17.3 Equity Swap Agreement with third party in relation
to the LTV 2020
In the event that the required majority for approval is
not reached under item 17.2 above, the financial exposure of the
LTV 2020 shall be hedged by the Company entering into an equity
swap agreement with a third party, under which the third party
shall, in its own name, acquire and transfer shares of series B in
the Company to employees covered by the LTV 2020.
Majority rules
The resolution of the Annual General Meeting on
implementation of the program according to item 17.1 above requires
that more than half of the votes cast at the Annual General Meeting
approve the proposal. The Annual General Meeting's resolution on
transfer of treasury stock according to item 17.2 a) above requires
that shareholders representing at least nine-tenths of the votes
cast as well as the shares represented at the Annual General
Meeting approve the proposal and the Annual General Meeting's
resolution on transfer of treasury stock according to item
17.2 b) above requires that
shareholders representing at least two-thirds of the votes cast as
well as the shares represented at the Annual General Meeting
approve the proposal. A valid resolution in accordance with the
proposal for an equity swap agreement under item 17.3 above
requires that more than half of the votes cast at the Annual
General Meeting approve the proposal.
Description of other ongoing long-term variable
compensation programs
In addition to the LTV-programs, which are directed at the
members of the Executive Team, the Company also has other ongoing
long-term variable compensation programs directed at other
employees within the Group. These programs are an integral part of
the Company's remuneration strategy as well as a part of the
Company's talent management strategy. The company has decided to
implement the following share-related compensation programs for
2020. The Executive Performance Plan 2020 ("EPP
2020") is designed to attract, retain and motivate
senior managers in a competitive market through performance based
long-term cash incentive supporting the achievement of the
Company's long-term strategies and business objectives.

_List of tasks_
• 1. In the compensation proposal, what share of the votes must approve the equity swap agreement under item 17.3 for the resolution to be valid?
• 2. Continue the compensation proposal from its last sentence.

_Extracted records_
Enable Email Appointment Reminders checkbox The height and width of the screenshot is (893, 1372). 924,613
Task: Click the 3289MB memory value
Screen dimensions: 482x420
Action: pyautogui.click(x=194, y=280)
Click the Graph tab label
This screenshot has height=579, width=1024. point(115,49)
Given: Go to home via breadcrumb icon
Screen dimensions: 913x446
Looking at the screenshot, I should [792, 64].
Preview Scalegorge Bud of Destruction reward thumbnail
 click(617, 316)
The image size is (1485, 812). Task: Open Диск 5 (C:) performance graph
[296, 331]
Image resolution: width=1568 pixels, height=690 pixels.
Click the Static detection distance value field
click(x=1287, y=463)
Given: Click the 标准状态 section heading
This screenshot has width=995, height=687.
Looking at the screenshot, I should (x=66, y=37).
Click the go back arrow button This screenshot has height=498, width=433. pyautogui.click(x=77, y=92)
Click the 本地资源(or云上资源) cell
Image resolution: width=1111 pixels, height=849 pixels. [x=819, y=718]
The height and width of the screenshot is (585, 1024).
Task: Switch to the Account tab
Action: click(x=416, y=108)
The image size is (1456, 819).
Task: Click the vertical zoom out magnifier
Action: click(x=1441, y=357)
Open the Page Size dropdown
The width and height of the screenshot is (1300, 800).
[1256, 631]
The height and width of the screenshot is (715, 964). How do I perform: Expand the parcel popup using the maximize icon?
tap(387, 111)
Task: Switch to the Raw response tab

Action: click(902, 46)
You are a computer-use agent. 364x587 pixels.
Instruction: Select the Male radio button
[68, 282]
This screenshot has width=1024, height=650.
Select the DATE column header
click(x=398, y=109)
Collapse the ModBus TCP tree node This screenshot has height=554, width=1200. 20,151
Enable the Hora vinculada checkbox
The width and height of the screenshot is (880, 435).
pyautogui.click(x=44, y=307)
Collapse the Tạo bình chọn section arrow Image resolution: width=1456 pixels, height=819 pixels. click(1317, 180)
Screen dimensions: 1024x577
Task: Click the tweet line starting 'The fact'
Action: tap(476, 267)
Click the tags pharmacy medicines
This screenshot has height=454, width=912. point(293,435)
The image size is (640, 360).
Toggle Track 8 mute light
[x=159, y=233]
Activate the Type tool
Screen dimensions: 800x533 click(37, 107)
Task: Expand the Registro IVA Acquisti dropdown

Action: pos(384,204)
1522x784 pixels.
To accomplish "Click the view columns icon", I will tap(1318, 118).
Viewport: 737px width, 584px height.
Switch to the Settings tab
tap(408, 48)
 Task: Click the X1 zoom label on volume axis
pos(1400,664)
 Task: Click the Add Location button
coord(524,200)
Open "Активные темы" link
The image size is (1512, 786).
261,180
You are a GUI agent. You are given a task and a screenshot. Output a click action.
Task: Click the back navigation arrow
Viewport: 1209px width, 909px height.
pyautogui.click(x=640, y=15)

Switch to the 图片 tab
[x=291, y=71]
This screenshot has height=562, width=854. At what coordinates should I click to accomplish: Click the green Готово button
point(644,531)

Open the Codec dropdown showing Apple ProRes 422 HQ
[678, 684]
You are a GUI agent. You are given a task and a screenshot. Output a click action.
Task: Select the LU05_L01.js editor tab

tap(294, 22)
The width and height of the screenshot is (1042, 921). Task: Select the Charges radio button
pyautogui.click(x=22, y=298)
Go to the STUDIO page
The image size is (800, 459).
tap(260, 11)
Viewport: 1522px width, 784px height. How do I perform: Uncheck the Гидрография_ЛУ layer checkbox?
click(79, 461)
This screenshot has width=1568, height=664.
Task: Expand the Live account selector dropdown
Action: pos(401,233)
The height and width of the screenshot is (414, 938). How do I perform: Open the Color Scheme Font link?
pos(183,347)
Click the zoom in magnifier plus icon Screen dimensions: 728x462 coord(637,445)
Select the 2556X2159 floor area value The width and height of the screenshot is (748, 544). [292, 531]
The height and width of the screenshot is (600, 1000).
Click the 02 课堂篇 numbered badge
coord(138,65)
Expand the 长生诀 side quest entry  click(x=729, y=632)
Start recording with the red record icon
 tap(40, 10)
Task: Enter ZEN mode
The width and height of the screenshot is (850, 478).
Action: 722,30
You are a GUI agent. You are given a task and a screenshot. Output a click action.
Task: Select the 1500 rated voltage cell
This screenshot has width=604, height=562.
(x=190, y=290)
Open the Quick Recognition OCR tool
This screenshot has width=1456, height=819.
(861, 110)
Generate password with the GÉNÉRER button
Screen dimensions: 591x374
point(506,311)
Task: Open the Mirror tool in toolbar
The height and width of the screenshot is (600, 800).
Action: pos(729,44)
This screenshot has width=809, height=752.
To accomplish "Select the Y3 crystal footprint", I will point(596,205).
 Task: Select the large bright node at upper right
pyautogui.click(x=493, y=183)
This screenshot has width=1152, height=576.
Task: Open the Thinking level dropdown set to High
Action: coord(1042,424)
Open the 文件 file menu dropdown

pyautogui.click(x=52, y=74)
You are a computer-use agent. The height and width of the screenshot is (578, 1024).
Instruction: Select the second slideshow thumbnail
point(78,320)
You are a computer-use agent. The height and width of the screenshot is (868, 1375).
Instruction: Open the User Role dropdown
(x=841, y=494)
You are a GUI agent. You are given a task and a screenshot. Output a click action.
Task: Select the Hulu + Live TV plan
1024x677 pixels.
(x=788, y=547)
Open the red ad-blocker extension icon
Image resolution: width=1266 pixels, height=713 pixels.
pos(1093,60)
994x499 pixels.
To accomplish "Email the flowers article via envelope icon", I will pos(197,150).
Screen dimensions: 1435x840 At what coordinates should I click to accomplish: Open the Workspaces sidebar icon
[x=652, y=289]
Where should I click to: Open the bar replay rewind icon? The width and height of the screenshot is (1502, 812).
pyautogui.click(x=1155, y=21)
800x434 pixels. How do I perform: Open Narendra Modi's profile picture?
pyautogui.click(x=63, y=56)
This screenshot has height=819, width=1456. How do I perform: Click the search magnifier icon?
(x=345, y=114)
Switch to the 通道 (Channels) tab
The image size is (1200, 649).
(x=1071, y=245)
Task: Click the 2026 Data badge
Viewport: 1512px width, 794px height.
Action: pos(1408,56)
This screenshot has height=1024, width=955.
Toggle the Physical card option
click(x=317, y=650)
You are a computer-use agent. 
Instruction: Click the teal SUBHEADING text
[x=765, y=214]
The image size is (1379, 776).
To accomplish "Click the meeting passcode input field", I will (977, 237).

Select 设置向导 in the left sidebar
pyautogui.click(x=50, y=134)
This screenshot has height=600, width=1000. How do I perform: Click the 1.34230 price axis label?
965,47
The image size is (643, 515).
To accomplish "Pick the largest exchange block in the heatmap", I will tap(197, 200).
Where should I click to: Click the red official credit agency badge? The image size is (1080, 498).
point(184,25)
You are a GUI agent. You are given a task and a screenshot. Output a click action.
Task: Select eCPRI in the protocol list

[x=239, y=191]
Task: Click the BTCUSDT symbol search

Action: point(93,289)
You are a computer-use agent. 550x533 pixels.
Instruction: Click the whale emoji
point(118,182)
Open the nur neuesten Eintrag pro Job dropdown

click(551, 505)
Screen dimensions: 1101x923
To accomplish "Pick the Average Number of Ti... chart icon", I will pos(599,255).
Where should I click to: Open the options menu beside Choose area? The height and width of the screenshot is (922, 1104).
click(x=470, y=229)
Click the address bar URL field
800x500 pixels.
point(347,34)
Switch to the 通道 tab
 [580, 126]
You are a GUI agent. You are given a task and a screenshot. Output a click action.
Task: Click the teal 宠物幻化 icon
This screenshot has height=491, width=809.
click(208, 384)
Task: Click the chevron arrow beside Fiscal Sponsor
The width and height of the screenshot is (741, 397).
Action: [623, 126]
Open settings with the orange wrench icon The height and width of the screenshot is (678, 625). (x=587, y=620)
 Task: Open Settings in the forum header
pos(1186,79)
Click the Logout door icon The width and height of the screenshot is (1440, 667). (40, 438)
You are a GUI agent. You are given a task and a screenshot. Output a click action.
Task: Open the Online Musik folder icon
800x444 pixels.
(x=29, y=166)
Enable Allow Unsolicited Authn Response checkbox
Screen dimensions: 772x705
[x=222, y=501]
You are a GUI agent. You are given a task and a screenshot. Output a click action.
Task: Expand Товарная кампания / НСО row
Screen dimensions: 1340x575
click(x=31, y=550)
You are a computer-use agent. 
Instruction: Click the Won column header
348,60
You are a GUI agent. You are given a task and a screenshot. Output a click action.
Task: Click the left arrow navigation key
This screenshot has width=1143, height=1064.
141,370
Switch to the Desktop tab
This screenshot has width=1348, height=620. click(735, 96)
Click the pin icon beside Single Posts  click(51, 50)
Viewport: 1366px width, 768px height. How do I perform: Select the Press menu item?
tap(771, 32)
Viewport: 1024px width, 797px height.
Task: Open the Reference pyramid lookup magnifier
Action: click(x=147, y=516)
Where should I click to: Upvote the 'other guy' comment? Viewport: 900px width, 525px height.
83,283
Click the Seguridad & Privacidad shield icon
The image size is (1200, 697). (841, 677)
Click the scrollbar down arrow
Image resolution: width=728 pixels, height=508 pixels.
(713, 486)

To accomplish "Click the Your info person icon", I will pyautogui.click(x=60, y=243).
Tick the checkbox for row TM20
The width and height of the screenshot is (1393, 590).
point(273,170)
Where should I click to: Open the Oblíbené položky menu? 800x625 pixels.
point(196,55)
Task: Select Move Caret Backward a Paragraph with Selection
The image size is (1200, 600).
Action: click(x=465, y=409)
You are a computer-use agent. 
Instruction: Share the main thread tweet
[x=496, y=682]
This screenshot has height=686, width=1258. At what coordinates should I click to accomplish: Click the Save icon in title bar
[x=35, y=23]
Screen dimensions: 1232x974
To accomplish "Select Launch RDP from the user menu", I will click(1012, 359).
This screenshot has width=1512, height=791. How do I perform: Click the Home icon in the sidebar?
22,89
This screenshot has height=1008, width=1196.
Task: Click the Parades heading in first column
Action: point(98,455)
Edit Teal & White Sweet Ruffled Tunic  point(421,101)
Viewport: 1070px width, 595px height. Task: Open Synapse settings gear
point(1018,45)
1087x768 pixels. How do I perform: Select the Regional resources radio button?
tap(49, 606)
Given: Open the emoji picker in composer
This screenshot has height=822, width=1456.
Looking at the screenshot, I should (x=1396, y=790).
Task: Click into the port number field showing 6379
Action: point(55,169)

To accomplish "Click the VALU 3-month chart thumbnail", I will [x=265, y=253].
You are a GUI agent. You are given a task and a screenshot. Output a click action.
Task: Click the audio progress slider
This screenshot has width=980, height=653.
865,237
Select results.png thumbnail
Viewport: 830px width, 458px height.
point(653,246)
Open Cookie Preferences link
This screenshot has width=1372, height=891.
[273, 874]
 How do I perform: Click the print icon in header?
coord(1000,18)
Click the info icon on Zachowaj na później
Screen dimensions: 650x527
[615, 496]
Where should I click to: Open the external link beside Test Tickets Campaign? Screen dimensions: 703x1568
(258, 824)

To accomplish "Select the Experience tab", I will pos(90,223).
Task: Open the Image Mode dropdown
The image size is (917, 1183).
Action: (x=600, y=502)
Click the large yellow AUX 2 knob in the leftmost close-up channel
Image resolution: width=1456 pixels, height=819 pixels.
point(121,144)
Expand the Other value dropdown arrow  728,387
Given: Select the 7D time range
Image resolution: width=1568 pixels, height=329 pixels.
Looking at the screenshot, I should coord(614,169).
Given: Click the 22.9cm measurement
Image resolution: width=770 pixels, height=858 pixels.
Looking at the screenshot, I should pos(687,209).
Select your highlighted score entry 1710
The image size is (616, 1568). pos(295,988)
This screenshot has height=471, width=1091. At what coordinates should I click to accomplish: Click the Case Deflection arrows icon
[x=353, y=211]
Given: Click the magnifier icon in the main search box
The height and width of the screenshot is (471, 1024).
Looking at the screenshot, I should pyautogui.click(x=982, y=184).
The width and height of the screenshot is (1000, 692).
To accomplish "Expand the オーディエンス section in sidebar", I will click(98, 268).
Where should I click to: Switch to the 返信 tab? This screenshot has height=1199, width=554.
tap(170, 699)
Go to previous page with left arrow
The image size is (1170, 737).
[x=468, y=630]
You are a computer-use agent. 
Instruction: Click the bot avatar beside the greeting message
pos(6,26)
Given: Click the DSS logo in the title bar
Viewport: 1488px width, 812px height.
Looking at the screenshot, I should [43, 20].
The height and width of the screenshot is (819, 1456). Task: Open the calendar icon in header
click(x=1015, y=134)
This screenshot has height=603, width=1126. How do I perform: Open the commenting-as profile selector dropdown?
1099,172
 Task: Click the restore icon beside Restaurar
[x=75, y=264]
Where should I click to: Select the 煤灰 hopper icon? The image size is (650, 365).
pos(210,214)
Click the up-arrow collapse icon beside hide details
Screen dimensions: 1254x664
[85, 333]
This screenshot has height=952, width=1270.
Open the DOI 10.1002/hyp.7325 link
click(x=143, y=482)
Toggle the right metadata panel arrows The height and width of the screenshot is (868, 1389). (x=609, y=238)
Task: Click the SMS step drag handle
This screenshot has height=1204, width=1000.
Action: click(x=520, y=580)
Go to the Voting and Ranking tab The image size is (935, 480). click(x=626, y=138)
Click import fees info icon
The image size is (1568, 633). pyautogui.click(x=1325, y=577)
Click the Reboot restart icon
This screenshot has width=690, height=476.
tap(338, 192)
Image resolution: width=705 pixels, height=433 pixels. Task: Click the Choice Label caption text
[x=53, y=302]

_Responses for each task_
• 1. More than half of the votes cast at the Annual General Meeting.

• 2.
Approximately 200 senior managers will be eligible for the EPP
2020. Participants are assigned a potential award defined as a
percentage of the participants' annual gross salary, which is
converted into a number of synthetic shares based on the same
market price of Ericsson series B shares used for the LTV 2020 at
the time of grant. There are two award levels called "High" and
"Regular" which are differentiated as below between the
USA and the rest of the world to
bring greater alignment with the local market
conditions:
Award
level
USA
Rest of the world
High
35%
25%
Regular 25%
15%
The vesting level of the awards, occurring after a
three-year vesting period, is subject to the achievement of the
same performance criteria as for the LTV 2020, and generally
requires that the participant retains his or her employment over
the three-year vesting period. At the end of the Vesting Period,
the allotted synthetic shares are converted into a cash amount,
based on the market price of Ericsson series B shares at Nasdaq
Stockholm at the payout date, and this final amount is paid to the
Participant in cash gross before tax. It is estimated that
approximately one million synthetic shares will be awarded under
the EPP 2020. The maximum total cost effect of the EPP 2020 on the
income statement, including social security fees, is estimated to
be approximately SEK 334 million
distributed over the years 2020-2023.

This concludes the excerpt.